* **PASSAGE GIVEN**:
But it would be remiss to suggest that this "era" is an isolated entity. Rather, it might be more accurate to describe it as "filling the vacuum." The 1980s marked when superheroes became the only significantly selling genre in comics, thanks in part to the rise of the "comic book geek" culture, but even today, that was not true of the majority of the history of comic books. They were as much comic westerns, science fiction adventures, romance stories, kiddy kartoons, war stories, mysteries and anything else that might grab the eye of a casual reader. The publication of superhero comics rose and dipped fairly regularly in this period. Really popular during World War II, all but vanished through the 1950s, back in the spotlight in the 1960s. All that time, alternative genre comics were being published like clockwork.
One example is Kamandi: The Last Boy on Earth, which ran between 1972 and 1978. The titular character, Kamandi, finds he is one of the last intellectual humans in a post-apocalyptic wasteland, the rest of the human race having been devolved into dumb animals while tigers, cheetahs, dogs, gorillas and several other species have evolved into intelligent, imperialistic cultures. This was one of many contributions Jack Kirby made to DC, a period in which Kirby was mostly interested in taking comic books into more cosmic places with titles like New Gods and Forever People.
Kirby always seemed more at home with Star Trek-esque science fiction than with superheroes. In more ways than one, Kamandi is Kirby's take on Planet of the Apes. DC failed to the comic book rights to the series, and so asked Kirby to take some of the popular images from the films and weave his own story from it. We've got anthropomorphic intelligent apes (though not exclusively apes), wild humans being treated as cattle, the last intelligent man, the sympathetic animal scientist, a culture worshiping an active nuclear weapon and the iconic image of a ruined Statue of Liberty (the letters page in the third issue is packed with people pointing out the obvious). This was not the last time Kirby would reinterpret famous science fiction films, he eventually did a ten-issue series adapting 2001: A Space Odyssey that took the original premise and led it into a whole new, very Jack Kirby direction. Somewhere, there's an alternate universe where Jack Kirby made an entire career out of remaking major science fiction films.

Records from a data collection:

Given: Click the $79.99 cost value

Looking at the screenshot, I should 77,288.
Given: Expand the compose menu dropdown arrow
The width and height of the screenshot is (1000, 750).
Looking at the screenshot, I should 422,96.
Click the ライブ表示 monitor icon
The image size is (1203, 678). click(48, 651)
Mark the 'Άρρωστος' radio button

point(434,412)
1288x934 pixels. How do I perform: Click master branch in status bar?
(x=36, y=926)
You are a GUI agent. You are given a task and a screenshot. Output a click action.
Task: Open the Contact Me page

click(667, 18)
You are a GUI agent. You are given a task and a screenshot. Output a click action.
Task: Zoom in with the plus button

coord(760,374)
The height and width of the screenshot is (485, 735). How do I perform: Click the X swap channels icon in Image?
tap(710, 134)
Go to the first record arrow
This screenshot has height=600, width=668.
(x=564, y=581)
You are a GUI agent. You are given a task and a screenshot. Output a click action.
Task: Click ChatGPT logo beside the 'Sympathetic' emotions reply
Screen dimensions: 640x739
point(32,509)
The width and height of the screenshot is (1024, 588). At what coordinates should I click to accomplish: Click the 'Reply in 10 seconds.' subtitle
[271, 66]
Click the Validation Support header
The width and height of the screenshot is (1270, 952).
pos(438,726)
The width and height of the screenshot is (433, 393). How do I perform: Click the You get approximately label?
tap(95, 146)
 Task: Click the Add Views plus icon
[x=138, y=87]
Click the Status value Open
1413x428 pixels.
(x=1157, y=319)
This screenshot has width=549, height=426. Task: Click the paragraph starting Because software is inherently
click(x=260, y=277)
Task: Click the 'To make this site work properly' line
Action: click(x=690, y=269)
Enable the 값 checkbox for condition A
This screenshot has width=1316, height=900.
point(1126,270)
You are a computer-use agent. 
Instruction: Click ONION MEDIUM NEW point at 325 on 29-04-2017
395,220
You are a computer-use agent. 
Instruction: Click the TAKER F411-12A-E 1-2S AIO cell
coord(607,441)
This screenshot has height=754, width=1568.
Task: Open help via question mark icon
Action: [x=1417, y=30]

* **YOUR TASKS**:
[1] From the Kamandi passage, copy again the stretch from "But it would" through "published like clockwork.".
[2] Answer these questions from the Kamandi passage:
(a) Between which years did Kamandi: The Last Boy on Earth run?
(b) During which decade did superhero comics all but vanish?
(c) Which film did Kirby adapt in a series, and how many issues did it run?
[3] Go on with the Kamandi passage from its last sentence.
The records have nothing to do with this.

* **TASK ANSWERS**:
[1]
But it would be remiss to suggest that this "era" is an isolated entity. Rather, it might be more accurate to describe it as "filling the vacuum." The 1980s marked when superheroes became the only significantly selling genre in comics, thanks in part to the rise of the "comic book geek" culture, but even today, that was not true of the majority of the history of comic books. They were as much comic westerns, science fiction adventures, romance stories, kiddy kartoons, war stories, mysteries and anything else that might grab the eye of a casual reader. The publication of superhero comics rose and dipped fairly regularly in this period. Really popular during World War II, all but vanished through the 1950s, back in the spotlight in the 1960s. All that time, alternative genre comics were being published like clockwork.

[2]
(a) 1972 and 1978
(b) The 1950s
(c) 2001: A Space Odyssey, in a ten-issue series

[3]
Kevin Eastman named Kamandi as one of his favorite titles as a child, and while there's no obvious direct connection between it and the first issues of Teenage Mutant Ninja Turtles as there is with Daredevil (which I'll get to next time), there is a lot to be said for for its tone and structure. For one, both are shockingly fatalistic. While at one point Kirby stated that Kamandi was supposed to leave a feeling of hope, I can't but feel that's either a lie or a misunderstanding of his work. Kirby seemed to love to get poetic about the rise and fall of civilizations throughout history, the second issue concluding with an entire page of text about anticipating the next fall. Kamandi thrives on imaginative horrors of the apocalypse and the titular character's stubborn inability to adapt to them. Kamandi as symbol of modern man shows us as stubborn, xenophobic and prone to reactionary violence.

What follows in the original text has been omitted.